→ **Your assignment**:
From the entries that follow, report every line in which "Russell" occurs.

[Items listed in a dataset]
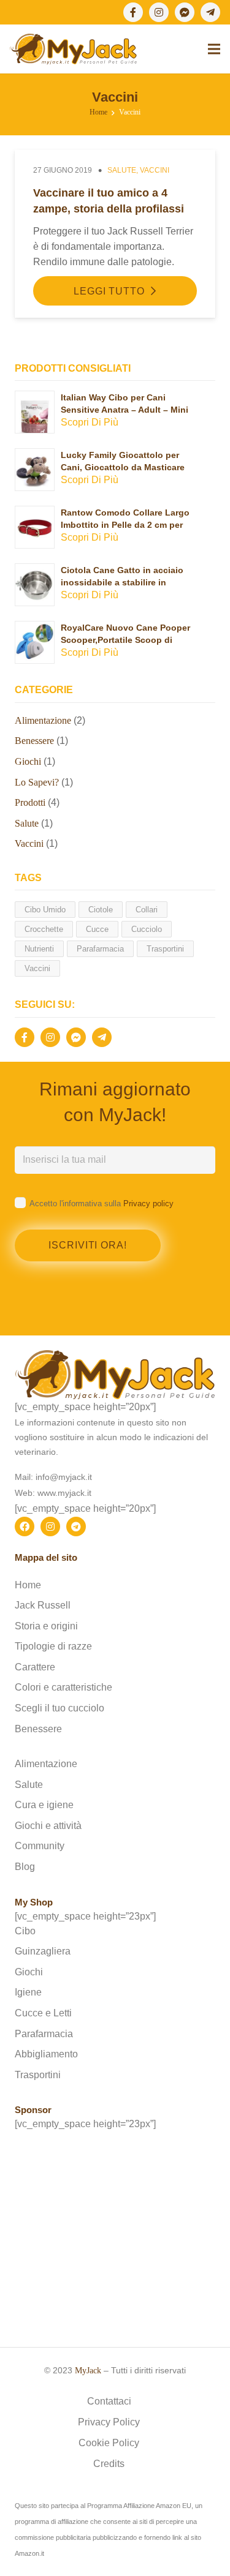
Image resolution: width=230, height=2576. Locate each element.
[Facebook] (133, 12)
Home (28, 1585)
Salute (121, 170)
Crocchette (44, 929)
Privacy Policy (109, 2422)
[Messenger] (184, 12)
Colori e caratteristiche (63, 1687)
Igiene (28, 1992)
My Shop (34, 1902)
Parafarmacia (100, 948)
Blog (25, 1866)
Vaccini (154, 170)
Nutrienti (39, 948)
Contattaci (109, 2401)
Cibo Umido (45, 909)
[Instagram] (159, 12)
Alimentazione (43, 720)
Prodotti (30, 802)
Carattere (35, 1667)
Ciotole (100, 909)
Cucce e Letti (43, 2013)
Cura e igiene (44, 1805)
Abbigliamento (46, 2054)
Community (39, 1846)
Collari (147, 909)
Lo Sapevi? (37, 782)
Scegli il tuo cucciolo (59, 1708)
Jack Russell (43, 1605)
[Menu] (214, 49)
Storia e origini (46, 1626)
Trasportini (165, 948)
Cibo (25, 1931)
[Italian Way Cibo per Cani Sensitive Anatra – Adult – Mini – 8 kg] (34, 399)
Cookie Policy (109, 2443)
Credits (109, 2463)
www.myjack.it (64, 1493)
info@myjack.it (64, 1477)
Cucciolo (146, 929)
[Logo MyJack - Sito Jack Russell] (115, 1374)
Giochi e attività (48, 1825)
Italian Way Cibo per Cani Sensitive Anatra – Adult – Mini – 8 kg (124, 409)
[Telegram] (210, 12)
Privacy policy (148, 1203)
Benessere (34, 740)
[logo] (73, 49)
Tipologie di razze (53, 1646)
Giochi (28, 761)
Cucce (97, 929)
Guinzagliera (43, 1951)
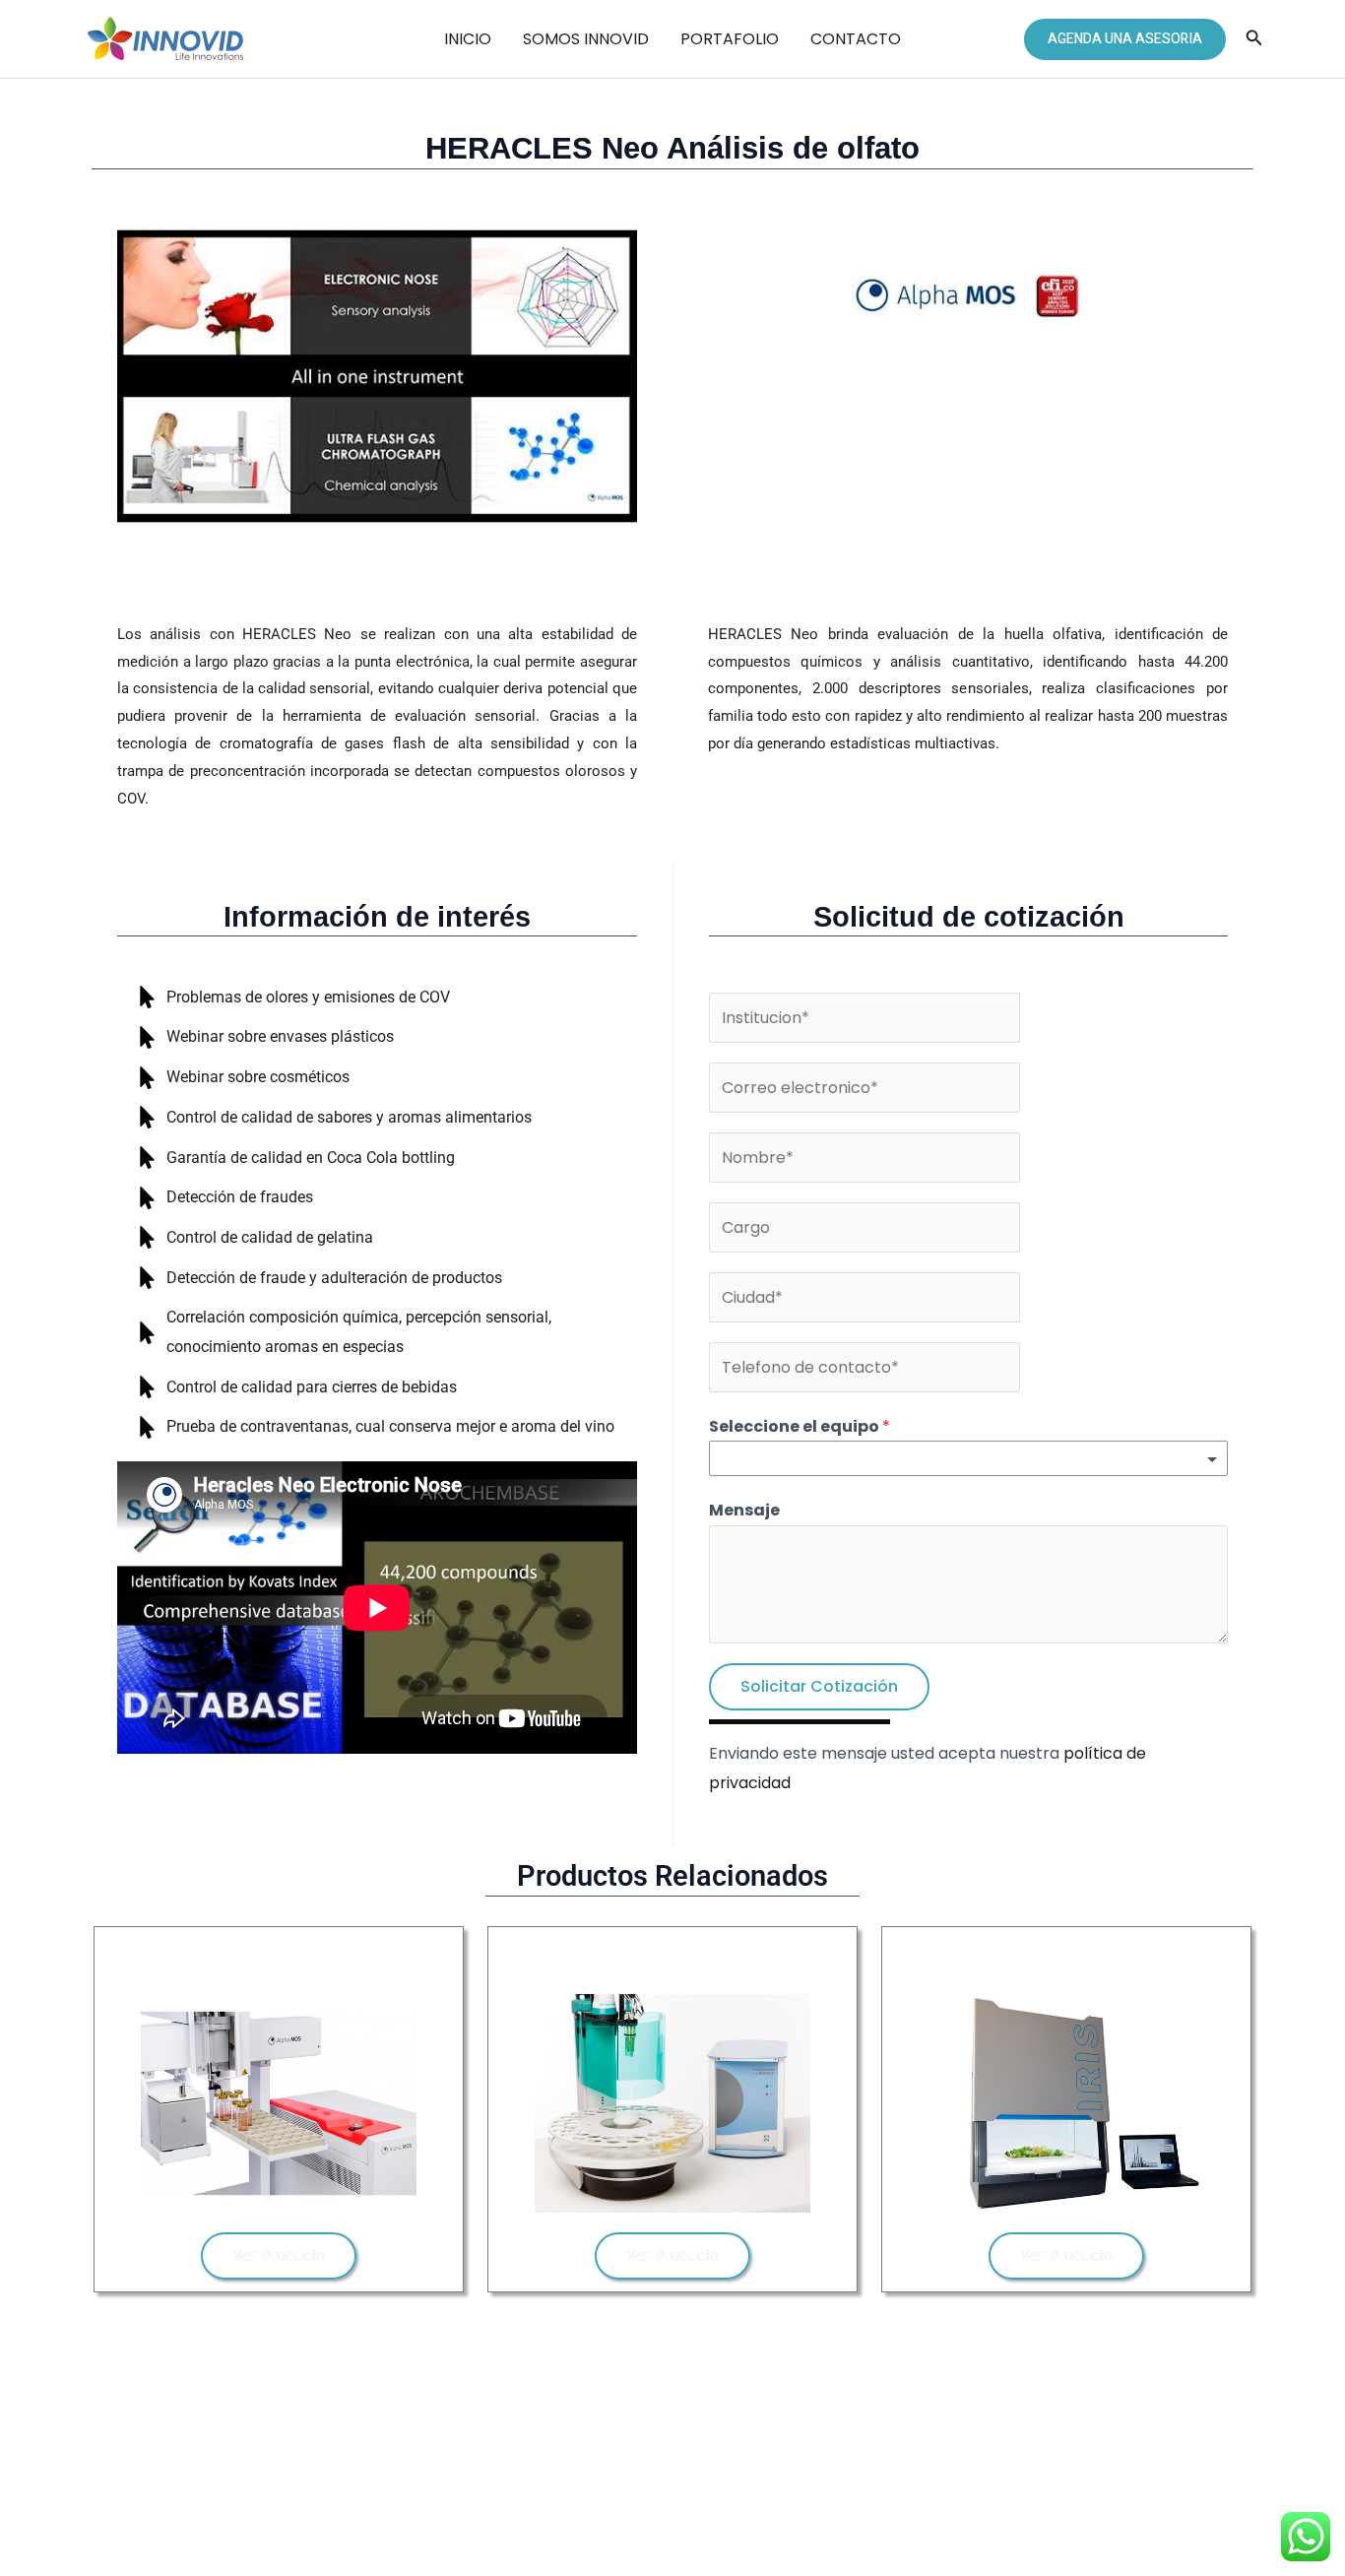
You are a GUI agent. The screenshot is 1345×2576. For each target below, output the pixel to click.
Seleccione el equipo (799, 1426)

→ **Output of the exercise**:
Jack Russell (43, 1605)
[Logo MyJack - Sito Jack Russell] (115, 1374)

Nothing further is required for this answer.